Preschool Programme

Our Preschool Program (1 to 5 years) focuses on the holistic development of our children. In a supportive and enriching environment, our skillful teachers facilitate learning through play-based inquiry.

Children are naturally curious. They want to know how things work and why things happen. Young children try to understand the world around them by exploring through their senses, seeing, hearing, touching, tasting, and smelling. They naturally think like a scientist as they try to understand the world around them. We help support their scientific thinking and explorations by integrating child-led investigations and inquiry learning into our curriculum. Inquiry learning invites children to learn through investigating questions and problem-solving. Inquiry learning is child-led investigations.

The DIS Preschool Program is the first step in the internationally-recognized educational framework for young learners; our program has yielded success in different parts of the world.

Class Groupings

DIS Preschool has single-aged groupings for our youngest learners in order to meet their developmental needs regarding the physical setting, learning opportunities, and teaching strategies. The teaching team meets the Bumblebees group (Age 1-2) at age one and spends two years with the students, then moving with them into the Ducklings (Age 2-3) classroom and program.

Multi-age groupings for our three- to five-year-olds (Tigers, Butterflies) provide leadership opportunities for all children, make it easier to differentiate for challenges or early cognitive spikes, facilitate continuous progress at an individual’s pace, benefit from powerful peer modeling, and provide meaningful, engaged learning. Children spend two years with the same teaching team, in the same classroom.

────────

• WHAT TO WORK ON: From the preschool program text, reproduce the part that opens with the words containing "Class Groupings" and closes with "classroom and program.". The entries that come after this text have no connection to it.

────────

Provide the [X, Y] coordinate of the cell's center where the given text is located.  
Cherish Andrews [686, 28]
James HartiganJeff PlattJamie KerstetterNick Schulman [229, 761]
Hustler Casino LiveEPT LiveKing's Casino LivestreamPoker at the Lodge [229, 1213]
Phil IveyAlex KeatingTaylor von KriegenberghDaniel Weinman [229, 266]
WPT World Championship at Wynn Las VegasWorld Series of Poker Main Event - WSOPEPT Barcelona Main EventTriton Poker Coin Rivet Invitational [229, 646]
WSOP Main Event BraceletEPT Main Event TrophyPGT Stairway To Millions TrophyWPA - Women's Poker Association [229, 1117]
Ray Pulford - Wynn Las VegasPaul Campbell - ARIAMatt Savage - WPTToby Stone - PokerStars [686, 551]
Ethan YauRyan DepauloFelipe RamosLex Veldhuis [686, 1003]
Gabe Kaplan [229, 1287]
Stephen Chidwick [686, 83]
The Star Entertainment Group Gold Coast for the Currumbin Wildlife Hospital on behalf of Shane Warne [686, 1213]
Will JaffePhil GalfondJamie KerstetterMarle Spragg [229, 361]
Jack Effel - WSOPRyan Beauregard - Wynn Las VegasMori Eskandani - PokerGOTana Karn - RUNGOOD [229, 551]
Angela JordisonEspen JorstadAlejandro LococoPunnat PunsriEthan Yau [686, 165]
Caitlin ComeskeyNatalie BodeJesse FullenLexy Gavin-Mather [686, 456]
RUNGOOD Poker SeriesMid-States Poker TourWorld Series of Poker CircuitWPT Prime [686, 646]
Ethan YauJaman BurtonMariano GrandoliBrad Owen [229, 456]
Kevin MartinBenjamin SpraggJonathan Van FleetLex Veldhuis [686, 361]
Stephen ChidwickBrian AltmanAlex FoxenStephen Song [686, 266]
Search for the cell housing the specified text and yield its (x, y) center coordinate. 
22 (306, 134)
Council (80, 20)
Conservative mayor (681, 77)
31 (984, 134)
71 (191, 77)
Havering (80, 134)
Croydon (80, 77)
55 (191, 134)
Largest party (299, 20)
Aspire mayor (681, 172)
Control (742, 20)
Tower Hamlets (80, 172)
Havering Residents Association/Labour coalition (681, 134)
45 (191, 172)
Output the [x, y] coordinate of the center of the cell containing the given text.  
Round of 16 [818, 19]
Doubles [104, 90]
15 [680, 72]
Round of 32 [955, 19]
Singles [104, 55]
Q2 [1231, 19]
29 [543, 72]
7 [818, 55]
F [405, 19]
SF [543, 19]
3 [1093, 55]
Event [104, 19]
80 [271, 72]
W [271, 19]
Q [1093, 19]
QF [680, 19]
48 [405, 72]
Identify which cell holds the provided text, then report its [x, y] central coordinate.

────────

• TASK RESPONSE:
Class Groupings

DIS Preschool has single-aged groupings for our youngest learners in order to meet their developmental needs regarding the physical setting, learning opportunities, and teaching strategies. The teaching team meets the Bumblebees group (Age 1-2) at age one and spends two years with the students, then moving with them into the Ducklings (Age 2-3) classroom and program.